PROMPT:
From the first line of the data through the line containing "Task: Pick Закупка", return each line exactly.

Data records:
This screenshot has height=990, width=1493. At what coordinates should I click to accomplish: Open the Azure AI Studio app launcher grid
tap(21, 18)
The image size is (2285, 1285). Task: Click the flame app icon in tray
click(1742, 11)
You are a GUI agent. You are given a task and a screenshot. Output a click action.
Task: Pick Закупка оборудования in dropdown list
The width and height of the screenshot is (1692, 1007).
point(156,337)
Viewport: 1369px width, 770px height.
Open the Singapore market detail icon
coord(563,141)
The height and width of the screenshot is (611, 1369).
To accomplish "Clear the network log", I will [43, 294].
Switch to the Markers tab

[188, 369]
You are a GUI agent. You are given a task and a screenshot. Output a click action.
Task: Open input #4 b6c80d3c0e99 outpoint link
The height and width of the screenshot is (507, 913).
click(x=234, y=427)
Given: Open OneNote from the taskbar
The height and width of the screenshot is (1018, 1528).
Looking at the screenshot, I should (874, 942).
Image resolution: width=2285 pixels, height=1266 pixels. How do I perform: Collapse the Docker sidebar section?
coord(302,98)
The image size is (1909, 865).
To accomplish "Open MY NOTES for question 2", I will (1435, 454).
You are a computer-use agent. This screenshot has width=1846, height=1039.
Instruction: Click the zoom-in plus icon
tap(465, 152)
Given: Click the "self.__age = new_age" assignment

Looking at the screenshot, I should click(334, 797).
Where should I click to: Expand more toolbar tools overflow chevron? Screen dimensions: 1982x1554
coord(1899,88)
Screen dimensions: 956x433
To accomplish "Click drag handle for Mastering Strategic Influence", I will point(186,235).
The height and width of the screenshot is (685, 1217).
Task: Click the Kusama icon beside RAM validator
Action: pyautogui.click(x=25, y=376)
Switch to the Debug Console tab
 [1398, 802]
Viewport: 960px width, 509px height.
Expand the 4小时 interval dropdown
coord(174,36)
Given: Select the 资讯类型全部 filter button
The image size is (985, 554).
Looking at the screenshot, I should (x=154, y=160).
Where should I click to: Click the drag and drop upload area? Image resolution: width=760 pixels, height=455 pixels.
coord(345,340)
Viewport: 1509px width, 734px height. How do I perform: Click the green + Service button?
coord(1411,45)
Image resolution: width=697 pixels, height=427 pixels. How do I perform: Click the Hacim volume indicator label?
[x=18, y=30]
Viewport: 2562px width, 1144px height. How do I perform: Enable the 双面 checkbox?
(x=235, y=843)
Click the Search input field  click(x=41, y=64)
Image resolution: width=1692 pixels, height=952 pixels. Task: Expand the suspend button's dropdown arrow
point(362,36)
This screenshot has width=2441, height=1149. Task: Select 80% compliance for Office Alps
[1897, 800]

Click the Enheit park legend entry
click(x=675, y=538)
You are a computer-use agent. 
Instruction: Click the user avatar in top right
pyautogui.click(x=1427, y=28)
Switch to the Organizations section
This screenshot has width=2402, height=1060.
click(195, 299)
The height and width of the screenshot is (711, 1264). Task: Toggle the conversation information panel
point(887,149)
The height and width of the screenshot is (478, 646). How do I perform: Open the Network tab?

OUTPUT BELOW:
This screenshot has height=990, width=1493. At what coordinates should I click to accomplish: Open the Azure AI Studio app launcher grid
tap(21, 18)
The image size is (2285, 1285). Task: Click the flame app icon in tray
click(1742, 11)
You are a GUI agent. You are given a task and a screenshot. Output a click action.
Task: Pick Закупка оборудования in dropdown list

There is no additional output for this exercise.